> TASK BRIEF
Please reproduce the stretch from the start of the material through the line containing "(x=6, y=370)", swapping "Pause" for "Resume" and keeping everything else unchanged.

> DATA EXCERPTS
== == ==

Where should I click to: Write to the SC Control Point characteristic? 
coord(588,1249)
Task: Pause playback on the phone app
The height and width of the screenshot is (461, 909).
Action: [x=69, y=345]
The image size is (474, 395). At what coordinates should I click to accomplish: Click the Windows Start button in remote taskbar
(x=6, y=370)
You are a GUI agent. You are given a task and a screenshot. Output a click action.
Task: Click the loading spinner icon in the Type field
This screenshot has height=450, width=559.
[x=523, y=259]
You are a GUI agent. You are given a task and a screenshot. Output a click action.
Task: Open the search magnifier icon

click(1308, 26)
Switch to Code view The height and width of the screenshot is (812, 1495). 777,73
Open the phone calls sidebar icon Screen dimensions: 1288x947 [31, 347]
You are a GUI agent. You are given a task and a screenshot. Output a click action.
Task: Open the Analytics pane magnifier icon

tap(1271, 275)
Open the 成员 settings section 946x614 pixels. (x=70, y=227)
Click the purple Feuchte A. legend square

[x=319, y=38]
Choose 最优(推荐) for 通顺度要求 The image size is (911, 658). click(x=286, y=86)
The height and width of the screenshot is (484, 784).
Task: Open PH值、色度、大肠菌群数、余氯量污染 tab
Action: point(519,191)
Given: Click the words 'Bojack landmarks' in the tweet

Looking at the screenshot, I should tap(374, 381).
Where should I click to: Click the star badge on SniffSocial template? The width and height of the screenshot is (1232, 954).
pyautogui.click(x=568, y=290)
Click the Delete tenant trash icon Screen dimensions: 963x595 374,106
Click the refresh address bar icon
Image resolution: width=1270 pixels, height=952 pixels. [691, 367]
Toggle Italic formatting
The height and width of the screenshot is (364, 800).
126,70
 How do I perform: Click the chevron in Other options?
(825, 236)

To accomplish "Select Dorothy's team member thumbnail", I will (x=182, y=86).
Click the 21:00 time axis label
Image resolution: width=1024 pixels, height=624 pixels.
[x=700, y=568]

== == ==

> THE COMPLETED TASK
Where should I click to: Write to the SC Control Point characteristic? 
coord(588,1249)
Task: Resume playback on the phone app
The height and width of the screenshot is (461, 909).
Action: [x=69, y=345]
The image size is (474, 395). At what coordinates should I click to accomplish: Click the Windows Start button in remote taskbar
(x=6, y=370)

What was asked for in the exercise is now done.